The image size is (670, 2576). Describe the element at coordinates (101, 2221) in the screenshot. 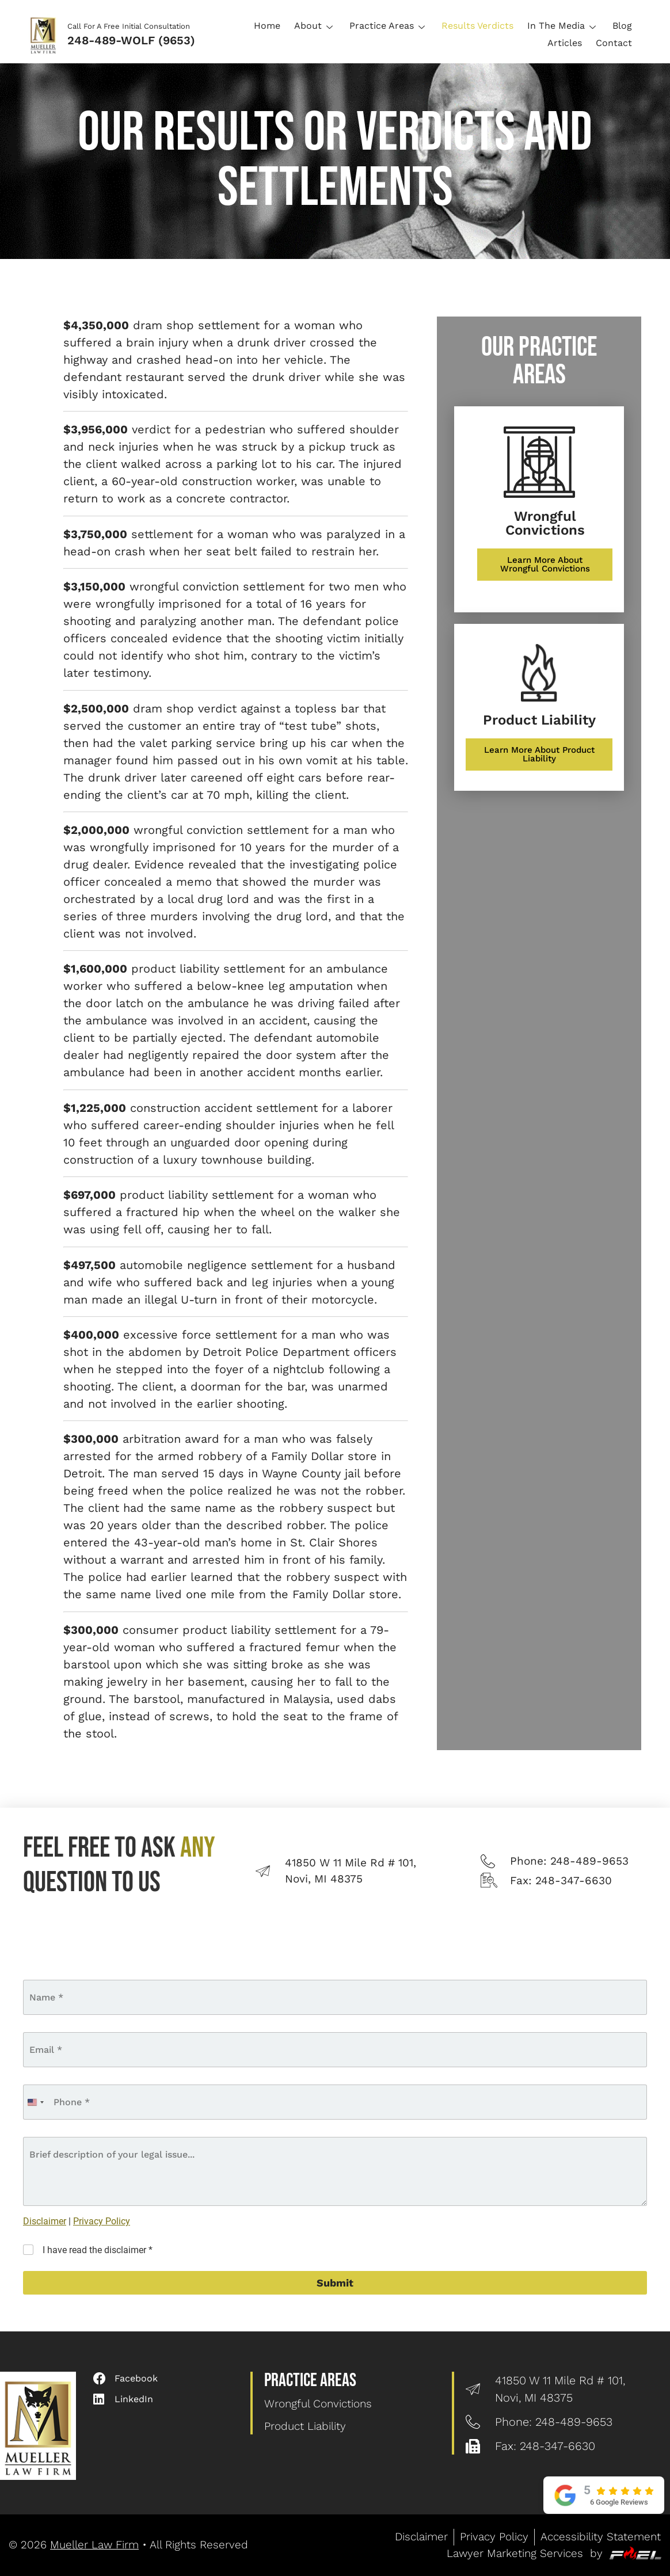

* * *

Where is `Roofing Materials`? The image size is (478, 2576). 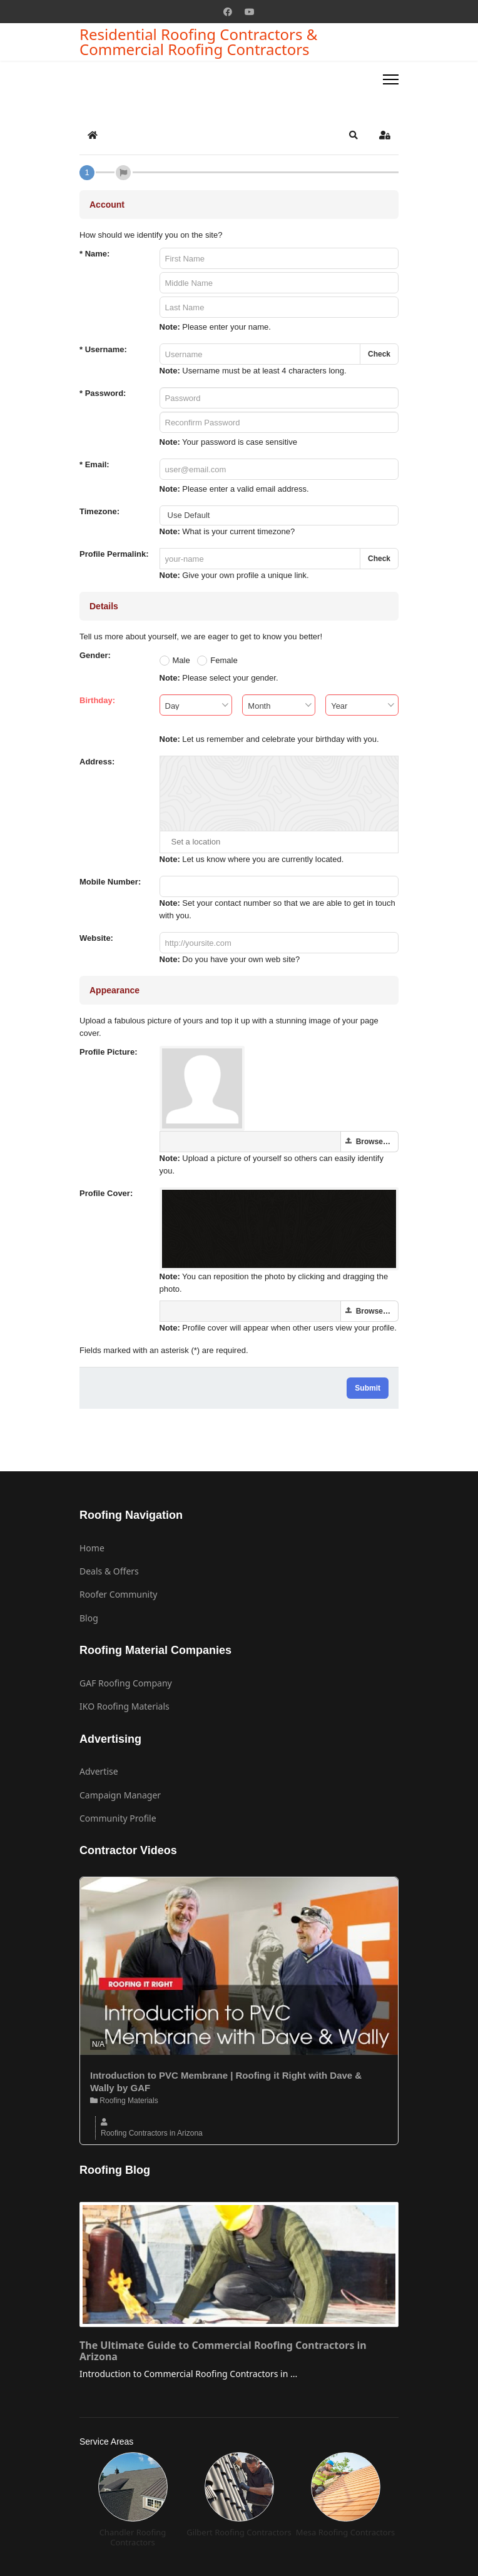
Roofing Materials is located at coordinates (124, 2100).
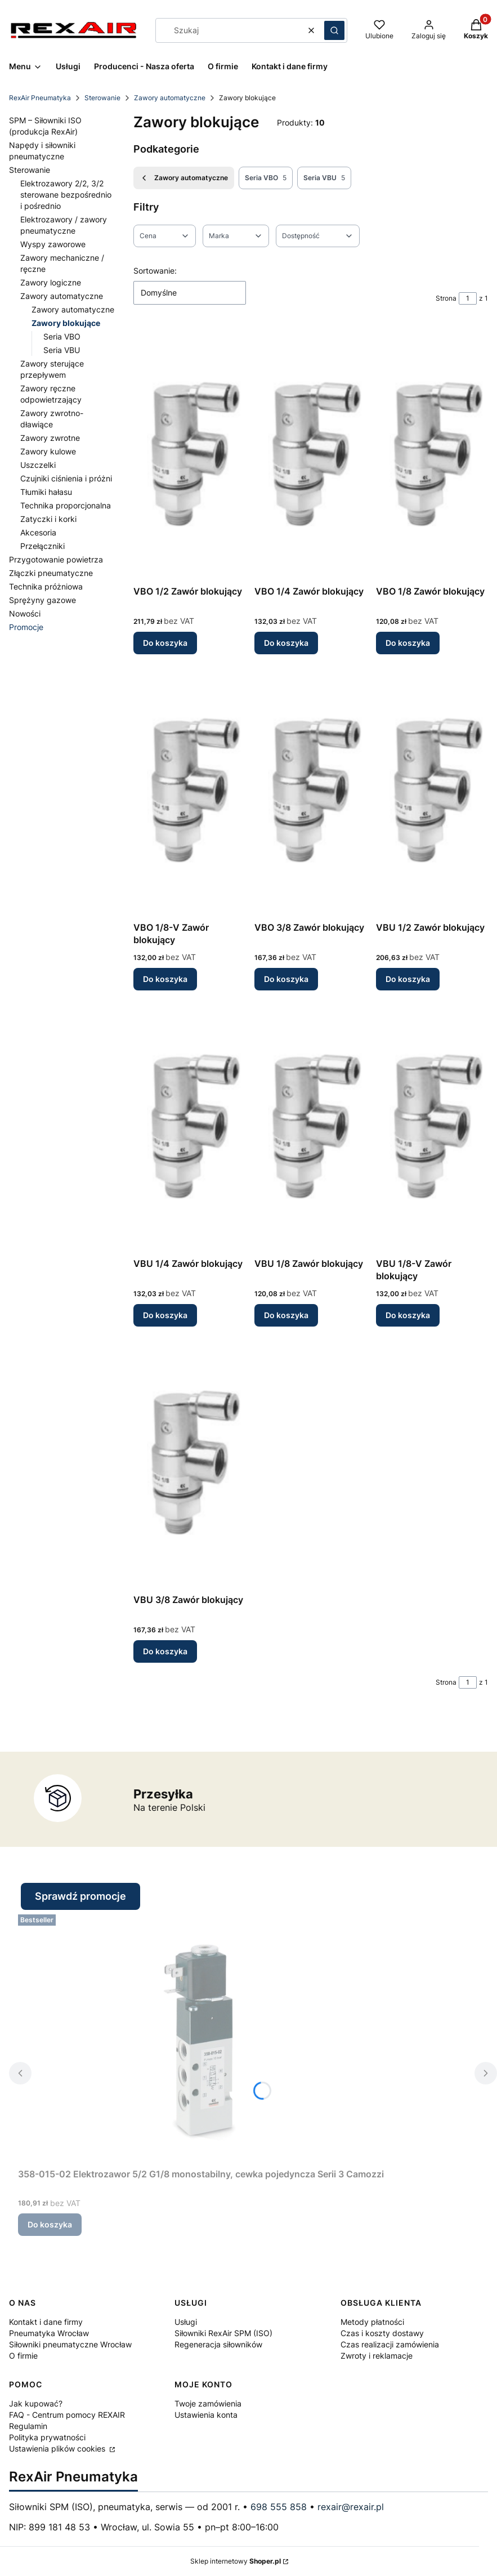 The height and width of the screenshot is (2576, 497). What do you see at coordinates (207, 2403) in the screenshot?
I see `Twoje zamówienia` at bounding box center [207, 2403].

# Exercise brief
Reproduce the data from the line that contains "is (478, 2576)." up to and including the line that contains "The height and", leaving out the pictures.

# Task solution
Where is `Roofing Materials`? The image size is (478, 2576). 
Roofing Materials is located at coordinates (124, 2100).
 The height and width of the screenshot is (2576, 497). What do you see at coordinates (207, 2403) in the screenshot?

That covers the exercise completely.